Ensure next buffer at the end of SwapBuffers() to reduce perceived latency
Not sure if this is a gallium feature request or some other Mesa component. Currently, it looks like swapchain contention backpressure hits the client app during the first draw operation of a given frame. As an illustration, here's where the GL client ends up blocking if there are no available buffers (using the glxgears benchmark here as a testcase):
#0 0x00007f7d91c23b2f in poll () from /usr/lib/libc.so.6
#1 0x00007f7d91a2463b in poll (__timeout=-1, __nfds=1, __fds=0x7ffceb950968)
at /usr/include/bits/poll2.h:46
#2 _xcb_conn_wait (c=c@entry=0x5614a1216420, cond=cond@entry=0x5614a13bd438,
vector=vector@entry=0x0, count=count@entry=0x0) at xcb_conn.c:480
#3 0x00007f7d91a26b1b in xcb_wait_for_special_event (c=0x5614a1216420,
se=0x5614a13bd410) at xcb_in.c:795
#4 0x00007f7d919e1419 in dri3_wait_for_event_locked (full_sequence=0x0,
draw=0x5614a13bca18) at ../mesa/src/loader/loader_dri3_helper.c:582
#5 dri3_wait_for_event_locked (draw=0x5614a13bca18, full_sequence=0x0)
at ../mesa/src/loader/loader_dri3_helper.c:563
#6 0x00007f7d919e201a in dri3_find_back (draw=draw@entry=0x5614a13bca18)
at ../mesa/src/loader/loader_dri3_helper.c:711
#7 0x00007f7d919e39be in dri3_get_buffer (format=format@entry=4098,
buffer_type=buffer_type@entry=loader_dri3_buffer_back,
draw=draw@entry=0x5614a13bca18, driDrawable=<optimized out>)
at ../mesa/src/loader/loader_dri3_helper.c:1882
#8 0x00007f7d919e3ec9 in loader_dri3_get_buffers (
driDrawable=<optimized out>, format=4098, stamp=0x5614a13bcb80,
loaderPrivate=0x5614a13bca18, buffer_mask=<optimized out>,
buffers=<optimized out>) at ../mesa/src/loader/loader_dri3_helper.c:2106
#9 0x00007f7d9009da0b in dri_image_drawable_get_buffers (
statts_count=<optimized out>, statts=<optimized out>,
images=<optimized out>, drawable=<optimized out>)
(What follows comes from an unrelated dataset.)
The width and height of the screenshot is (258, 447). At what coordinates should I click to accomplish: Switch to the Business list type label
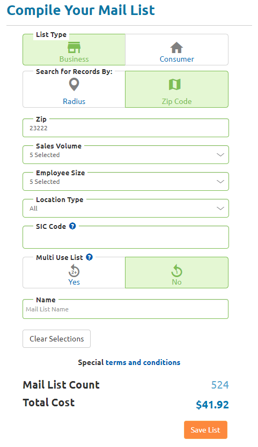[x=74, y=59]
at ../mesa/src/gallium/frontends/dri/dri2.c:283
#10 dri2_allocate_textures (ctx=0x5614a122c140, drawable=0x5614a13bcb80,
statts=0x5614a13bd238, statts_count=2)
at ../mesa/src/gallium/frontends/dri/dri2.c:418
#11 0x00007f7d9009f91e in dri_st_framebuffer_validate (stctx=<optimized out>,
stfbi=<optimized out>, statts=0x5614a13bd238, count=2, out=0x7ffceb950e10)
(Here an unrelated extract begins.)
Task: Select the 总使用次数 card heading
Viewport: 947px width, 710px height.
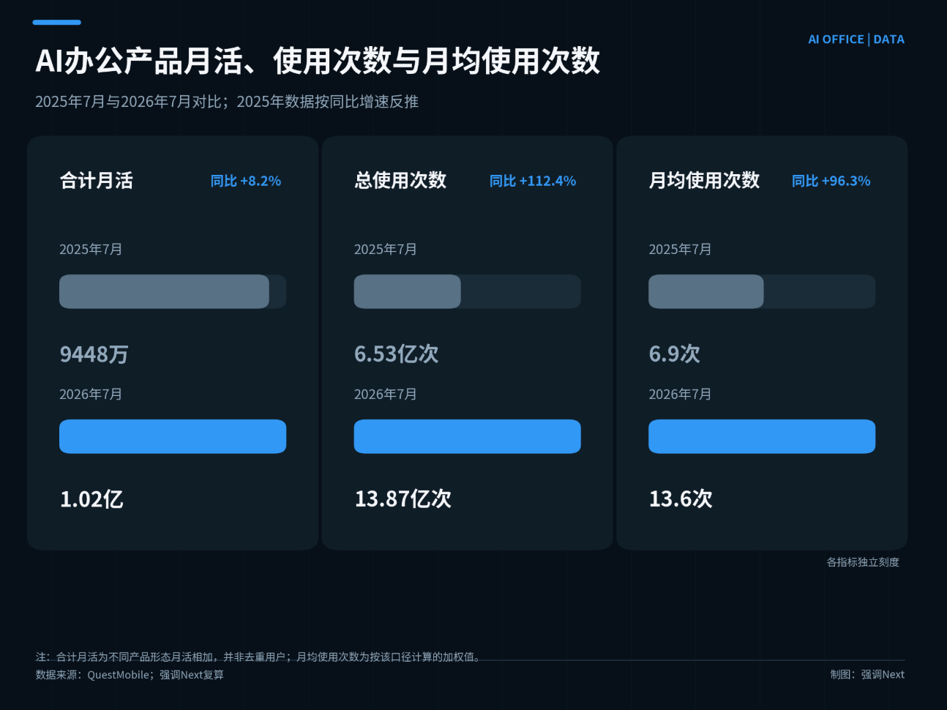Action: (x=400, y=181)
at ../mesa/src/gallium/frontends/dri/dri_drawable.c:82
#12 0x00007f7d900fbe8a in st_framebuffer_validate (
stfb=stfb@entry=0x5614a13bcde0, st=st@entry=0x5614a13a63b0)
at ../mesa/src/mesa/state_tracker/st_manager.c:222
#13 0x00007f7d900fc509 in st_manager_validate_framebuffers (st=0x5614a13a63b0)
at ../mesa/src/mesa/state_tracker/st_manager.c:1197
#14 0x00007f7d9011d016 in st_validate_state (st=st@entry=0x5614a13a63b0,
pipeline=pipeline@entry=ST_PIPELINE_CLEAR)
at ../mesa/src/mesa/state_tracker/st_atom.c:203
#15 0x00007f7d90122557 in st_Clear (ctx=0x7f7d8434c010, mask=18)
at ../mesa/src/mesa/state_tracker/st_cb_clear.c:442
#16 0x00005614a1015053 in draw ()
#17 0x00005614a10153f0 in draw_gears ()
#18 0x00005614a10154c1 in draw_frame ()
#19 0x00005614a10162ab in event_loop ()
#20 0x00005614a1016666 in main ()
The common pattern followed by typical naive client apps (which is true for most games) is "sample time, simulate, draw, present, repeat". In GPU-bound scenarios, the swapchain length is the primary way that an app ends up blocking to not get too ahead of the GPU. If instead of the above, the next framebuffer was validated immediately at the end of SwapBuffers(), before returning to the client app, there would be one less frame worth of latency visible to the user in the above scenario. It would also match what other drivers and graphics stacks do.